Ethical Issues in the Use of Zidovudine to Reduce Vertical Transmission of HIV

N Engl J Med 1995; 332:891-892March 30, 1995

Article

To the Editor:

Despite the strong evidence reported by Connor et al. (Nov. 3. issue)1 that zidovudine therapy administered to pregnant woman with human immunodeficiency virus (HIV) infection can significantly reduce the risk of maternal–infant transmission of the virus, in an accompanying editorial, Bayer maintains that compulsory testing and treatment of pregnant women for HIV disease violate the principle of consent and so are unjustified.2 We believe this claim is too strong. Compulsory testing, although not treatment, may be justified.

Bayer errs in conflating compulsory unblinded testing of pregnant women with compulsory treatment of competent adults. The arguments he offers, which are directed against programs requiring both testing and treatment, do not apply with the same strength to programs that require only testing and leave women to decide with their physicians whether or not to be treated.

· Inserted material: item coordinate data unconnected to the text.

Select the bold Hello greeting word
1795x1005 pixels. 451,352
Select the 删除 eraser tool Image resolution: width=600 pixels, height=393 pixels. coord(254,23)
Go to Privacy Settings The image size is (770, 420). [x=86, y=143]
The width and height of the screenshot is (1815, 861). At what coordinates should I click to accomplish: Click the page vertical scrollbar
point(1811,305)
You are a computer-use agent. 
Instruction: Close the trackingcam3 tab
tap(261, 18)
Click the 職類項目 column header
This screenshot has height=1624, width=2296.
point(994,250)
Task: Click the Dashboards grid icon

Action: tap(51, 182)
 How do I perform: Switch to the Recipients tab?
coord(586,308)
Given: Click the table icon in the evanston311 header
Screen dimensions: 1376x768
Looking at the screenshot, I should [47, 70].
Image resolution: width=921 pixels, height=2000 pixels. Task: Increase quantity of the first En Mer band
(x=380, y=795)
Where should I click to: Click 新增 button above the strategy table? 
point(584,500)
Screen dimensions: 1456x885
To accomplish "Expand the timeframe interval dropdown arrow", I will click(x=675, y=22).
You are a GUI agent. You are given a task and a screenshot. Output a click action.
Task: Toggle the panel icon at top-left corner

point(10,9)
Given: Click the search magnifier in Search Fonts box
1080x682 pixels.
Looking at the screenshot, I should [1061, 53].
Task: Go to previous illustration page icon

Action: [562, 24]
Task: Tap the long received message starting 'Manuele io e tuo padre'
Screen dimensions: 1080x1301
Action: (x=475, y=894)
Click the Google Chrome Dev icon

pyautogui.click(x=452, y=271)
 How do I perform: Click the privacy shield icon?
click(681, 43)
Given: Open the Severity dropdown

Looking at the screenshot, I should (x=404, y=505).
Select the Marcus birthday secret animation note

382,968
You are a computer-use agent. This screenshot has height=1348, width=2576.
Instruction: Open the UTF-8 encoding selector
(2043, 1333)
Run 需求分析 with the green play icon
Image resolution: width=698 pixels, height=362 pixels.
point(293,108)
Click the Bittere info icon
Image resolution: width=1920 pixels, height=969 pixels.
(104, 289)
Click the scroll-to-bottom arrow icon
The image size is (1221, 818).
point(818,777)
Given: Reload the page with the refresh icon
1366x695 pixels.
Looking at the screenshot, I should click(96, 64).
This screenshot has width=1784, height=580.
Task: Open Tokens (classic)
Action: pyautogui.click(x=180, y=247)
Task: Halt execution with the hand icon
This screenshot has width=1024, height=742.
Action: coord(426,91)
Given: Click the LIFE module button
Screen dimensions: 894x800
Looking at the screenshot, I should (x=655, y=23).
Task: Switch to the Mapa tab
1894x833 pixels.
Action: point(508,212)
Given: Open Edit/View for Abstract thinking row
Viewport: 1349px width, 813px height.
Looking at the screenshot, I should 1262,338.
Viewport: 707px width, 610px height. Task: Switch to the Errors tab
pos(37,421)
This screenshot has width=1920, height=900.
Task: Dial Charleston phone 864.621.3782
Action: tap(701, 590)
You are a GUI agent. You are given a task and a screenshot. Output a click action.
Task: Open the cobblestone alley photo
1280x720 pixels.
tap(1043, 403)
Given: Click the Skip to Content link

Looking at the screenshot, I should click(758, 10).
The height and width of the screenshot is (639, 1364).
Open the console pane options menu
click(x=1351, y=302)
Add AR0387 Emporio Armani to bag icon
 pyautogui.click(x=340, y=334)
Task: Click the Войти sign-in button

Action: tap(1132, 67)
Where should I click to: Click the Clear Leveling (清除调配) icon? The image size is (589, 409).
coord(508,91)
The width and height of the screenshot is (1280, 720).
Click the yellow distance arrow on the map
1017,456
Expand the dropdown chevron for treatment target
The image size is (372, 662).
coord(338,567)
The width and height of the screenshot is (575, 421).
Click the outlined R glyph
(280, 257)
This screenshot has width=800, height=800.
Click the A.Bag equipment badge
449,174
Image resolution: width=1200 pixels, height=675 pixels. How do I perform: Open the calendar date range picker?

Compulsory testing for HIV infection would be minimally invasive and virtually free of risk. Such testing would not involve the practical and ethical difficulties of forced treatment but would ensure that pregnant women and their physicians had the information they needed to make responsible decisions about treatment.

Information can change people's attitudes and behavior. Even though a woman might not have wished to know her HIV status, once she knows she is infected with the virus and has been told the chances of transmitting it to her child and the relative effectiveness of zidovudine therapy in reducing those chances, she will be in a position to act responsibly. Given this information, she is likely to opt for the therapy. Hence, it can be expected that compulsory testing will, over time, prevent the suffering and preserve the lives of thousands of children who would otherwise have died of AIDS.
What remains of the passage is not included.